Research output: Contribution to journalArticlepeer-review

78 Scopus citations

Abstract

Anti-CD7-dgA, DA7, consists of deglycosylated ricin A chain coupled to a mouse monoclonal anti-human CD7 antibody. This study determined the maximally tolerated dose (MTD) of this immunotoxin administered as a one hour infusion over five days to 11 patients with T-cell lymphoma (<30% CD7+ malignant cells). The MTD was 0.2 mg/kg/day or 1 mg/kg/l20 hours (maximal toxicity grade 3) with vascular leak syndrome (VLS) as dose-limiting toxicity (DLT). Predictors of severe VLS included age and absence of circulating lymphoma cells. Two partial responses and one minimal response were seen. Patients with minimal lymphoma burden or T-cell large granular lymphocyte (LGL) leukemia showed the best responses.
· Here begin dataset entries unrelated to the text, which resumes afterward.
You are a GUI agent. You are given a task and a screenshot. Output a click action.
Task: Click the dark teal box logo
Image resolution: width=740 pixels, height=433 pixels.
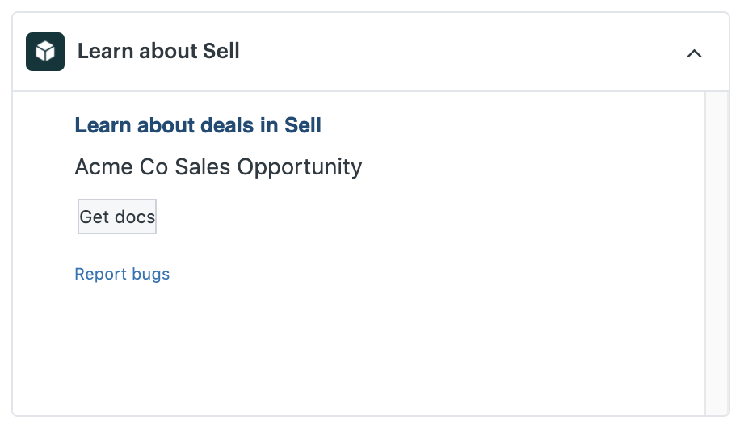tap(45, 52)
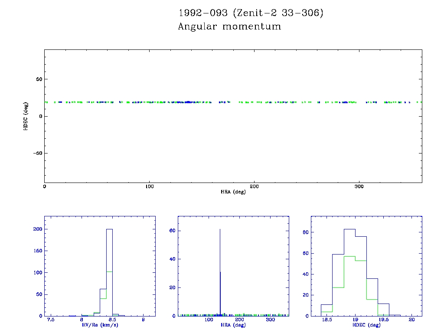The image size is (444, 333).
Task: Click the '60' y-axis tick of the HRA histogram
Action: pyautogui.click(x=172, y=231)
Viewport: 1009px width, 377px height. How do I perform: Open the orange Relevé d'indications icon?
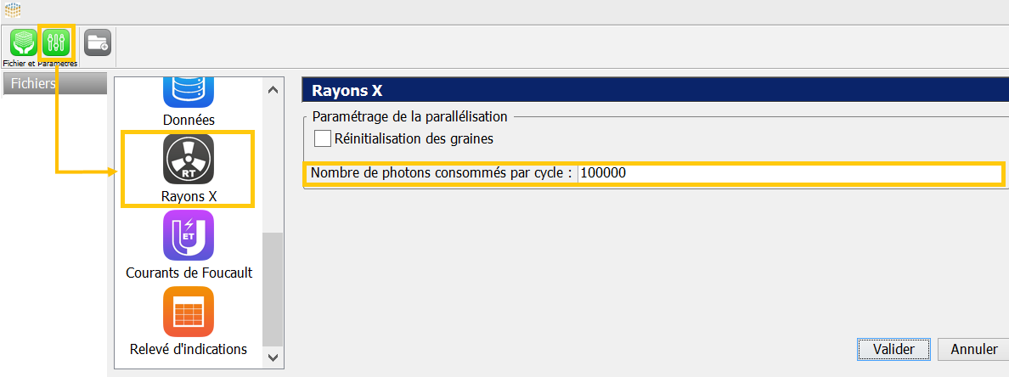tap(189, 312)
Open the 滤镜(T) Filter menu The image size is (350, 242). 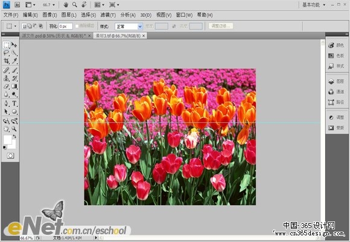click(108, 15)
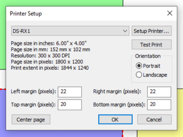Screen dimensions: 183x137
Task: Click the Print extent in pixels line
Action: point(49,68)
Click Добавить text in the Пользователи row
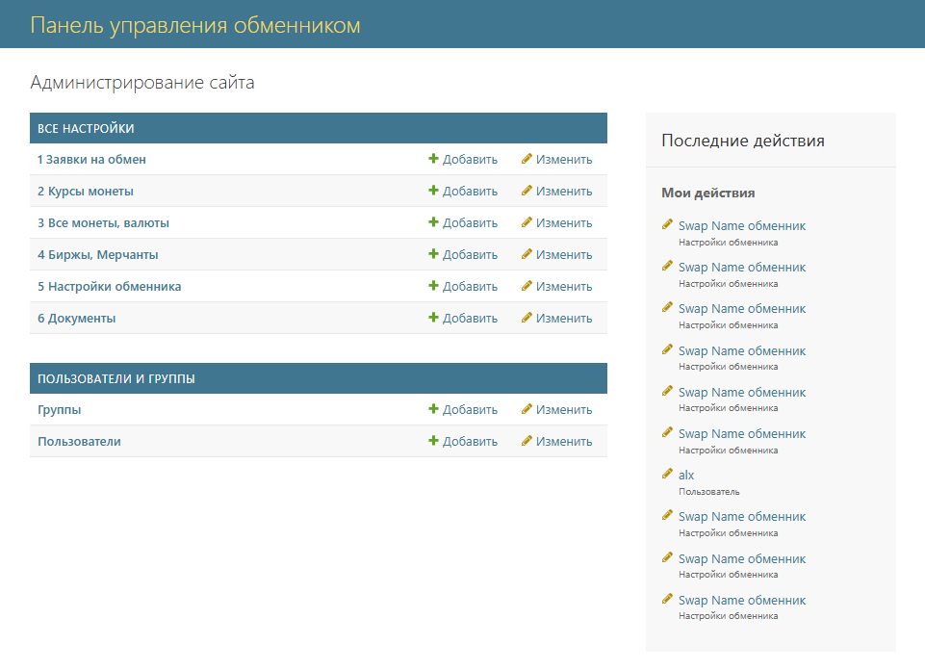Viewport: 925px width, 670px height. click(x=470, y=442)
The mean maximal serum concentration of immunotoxin at the MTD was 2.5 ug/ml. The mean α-phase half-life was 1.5 hours and the mean β-phase half-life was 8 hours. Repeated dosing had minimal effects on either peak serum immunotoxin concentrations or serum half-lives, While human antimouse antibodies were observed, they were low in concentration (<45 ng/ml). Human anti-ricin antibody was elevated in one patient (190 ng/ml). VLS presented with hypoalbuminemia, dyspnea, pulmonary edema, aphasia, and peripheral edema and cleared over a two week period. Serum fibronectin levels were measured in three patients and were very low in one patient who developed VLS. No specific binding of DA7 immunotoxin was seen with vascular endothelium in various human tissues.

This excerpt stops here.